After all each day without the Messiah is still a day to live, and a day to live
with hope out in front of him.
But
then comes the day with Mary and Joseph and the baby Jesus. On this day he reaches
back into his consciousness and pulls out his expectation. This is what I have
expected, and it is true today.
And
Anna the prophet, who has been in some back corner of the place hears the conversation.
And "at that moment" she "began to praise God and to speak about
the child to all who were looking for the redemption of Israel." Something
wonderful happens with these faithful old people whose devotion lives in this
place of worship.
I
pray that each young person, like Jesus did and like I did, may have a Simeon
and an Anna in their life.
But
I am concerned. I am concerned that in this time of religious declension that
not too many families follow in the steps of Mary and Joseph and fulfill the word
of the Lord, and bring their children to empty urban temples and speak with elderly
people.
And in
an age of plush retirements at emerald golf courses, I know few old men "righteous
and devout who are looking for the consolation of Israel". Do you know many?
Who are they?
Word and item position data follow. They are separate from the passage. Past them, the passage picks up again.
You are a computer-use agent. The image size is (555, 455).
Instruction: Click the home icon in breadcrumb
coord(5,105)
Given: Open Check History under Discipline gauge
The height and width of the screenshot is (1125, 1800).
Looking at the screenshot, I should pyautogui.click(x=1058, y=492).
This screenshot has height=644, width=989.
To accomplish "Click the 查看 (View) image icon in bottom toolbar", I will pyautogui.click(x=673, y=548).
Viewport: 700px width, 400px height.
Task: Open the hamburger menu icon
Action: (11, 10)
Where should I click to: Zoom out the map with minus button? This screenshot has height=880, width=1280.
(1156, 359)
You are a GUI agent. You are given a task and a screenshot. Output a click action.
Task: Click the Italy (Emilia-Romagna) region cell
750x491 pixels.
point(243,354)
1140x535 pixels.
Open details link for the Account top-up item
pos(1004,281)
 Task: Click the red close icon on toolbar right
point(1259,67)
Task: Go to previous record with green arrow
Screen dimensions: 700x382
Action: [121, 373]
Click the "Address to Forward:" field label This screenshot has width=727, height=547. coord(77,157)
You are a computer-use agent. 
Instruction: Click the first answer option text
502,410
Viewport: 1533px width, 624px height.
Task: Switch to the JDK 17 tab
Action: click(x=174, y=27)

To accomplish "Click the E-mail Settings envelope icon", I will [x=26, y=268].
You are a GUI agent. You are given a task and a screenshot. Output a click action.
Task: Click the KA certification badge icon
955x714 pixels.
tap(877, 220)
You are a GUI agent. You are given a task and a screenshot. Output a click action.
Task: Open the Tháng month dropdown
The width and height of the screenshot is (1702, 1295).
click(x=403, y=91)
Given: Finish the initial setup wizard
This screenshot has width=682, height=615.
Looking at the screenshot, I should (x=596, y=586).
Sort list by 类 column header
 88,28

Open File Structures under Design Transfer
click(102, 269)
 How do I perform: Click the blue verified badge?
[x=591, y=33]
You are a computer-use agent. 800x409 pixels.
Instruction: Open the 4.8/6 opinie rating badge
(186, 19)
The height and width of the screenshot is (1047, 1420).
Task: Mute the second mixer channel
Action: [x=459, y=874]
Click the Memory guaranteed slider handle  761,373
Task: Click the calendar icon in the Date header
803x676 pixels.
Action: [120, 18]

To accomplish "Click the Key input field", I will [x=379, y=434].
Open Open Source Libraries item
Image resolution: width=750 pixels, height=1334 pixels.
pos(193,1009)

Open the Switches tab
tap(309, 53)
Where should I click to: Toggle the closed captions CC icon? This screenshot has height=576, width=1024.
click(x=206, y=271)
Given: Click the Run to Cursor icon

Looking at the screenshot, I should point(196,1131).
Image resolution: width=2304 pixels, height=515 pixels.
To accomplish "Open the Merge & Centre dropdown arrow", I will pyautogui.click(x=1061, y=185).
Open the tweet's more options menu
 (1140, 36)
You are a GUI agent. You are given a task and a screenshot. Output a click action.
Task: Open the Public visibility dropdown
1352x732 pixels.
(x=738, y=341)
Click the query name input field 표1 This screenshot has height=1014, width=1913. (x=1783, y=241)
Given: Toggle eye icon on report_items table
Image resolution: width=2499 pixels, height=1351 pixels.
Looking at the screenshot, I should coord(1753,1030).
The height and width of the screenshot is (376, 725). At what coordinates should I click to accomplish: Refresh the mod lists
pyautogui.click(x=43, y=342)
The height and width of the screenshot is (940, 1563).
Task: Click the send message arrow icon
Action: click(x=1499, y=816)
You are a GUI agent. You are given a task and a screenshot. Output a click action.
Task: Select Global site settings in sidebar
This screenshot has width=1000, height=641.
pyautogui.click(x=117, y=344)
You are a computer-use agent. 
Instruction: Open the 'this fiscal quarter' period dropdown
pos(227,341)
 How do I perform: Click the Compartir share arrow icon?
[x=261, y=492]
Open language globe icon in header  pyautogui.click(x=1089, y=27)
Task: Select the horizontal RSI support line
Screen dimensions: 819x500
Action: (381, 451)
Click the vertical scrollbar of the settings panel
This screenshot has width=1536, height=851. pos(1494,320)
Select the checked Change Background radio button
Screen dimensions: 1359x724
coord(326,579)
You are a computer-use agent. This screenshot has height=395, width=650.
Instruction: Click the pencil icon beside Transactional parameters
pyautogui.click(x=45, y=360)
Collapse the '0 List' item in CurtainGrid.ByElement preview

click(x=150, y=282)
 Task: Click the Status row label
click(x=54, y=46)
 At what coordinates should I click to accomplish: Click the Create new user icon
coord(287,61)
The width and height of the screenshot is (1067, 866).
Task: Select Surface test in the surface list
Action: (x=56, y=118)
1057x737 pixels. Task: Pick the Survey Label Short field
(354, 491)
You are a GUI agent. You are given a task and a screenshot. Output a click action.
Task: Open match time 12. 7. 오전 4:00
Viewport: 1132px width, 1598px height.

And I know few widows that "fast and pray night and day".
Perhaps
the best I can ask is that we become them.
Perhaps
the best I can ask is that in our old age we set out to become righteous and devout
and look for the consolation of Israel, and America, and Providence, and Rhode
Island, and the whole world.
Perhaps
the best that I can ask is that we have a great hope: a hope about peace and morality
and justice, and that we repress that hope just enough to do our daily tasks,
but keep it ever by, ever vigilant, ever ready to come sparkling though our eyes,
or spoken on our lips, or delivered to the rare child where we have opportunity.
I
have seen enough temples destroyed. I have hope that there will be no more of
such temples. I have seen enough children destroyed, who have had no advocates,
and no sponsors, and no old people to praise them. I have hope that there will
be no more of such children.
These
hopes are expectations held in reach, ever available. May they come. May we rejoice.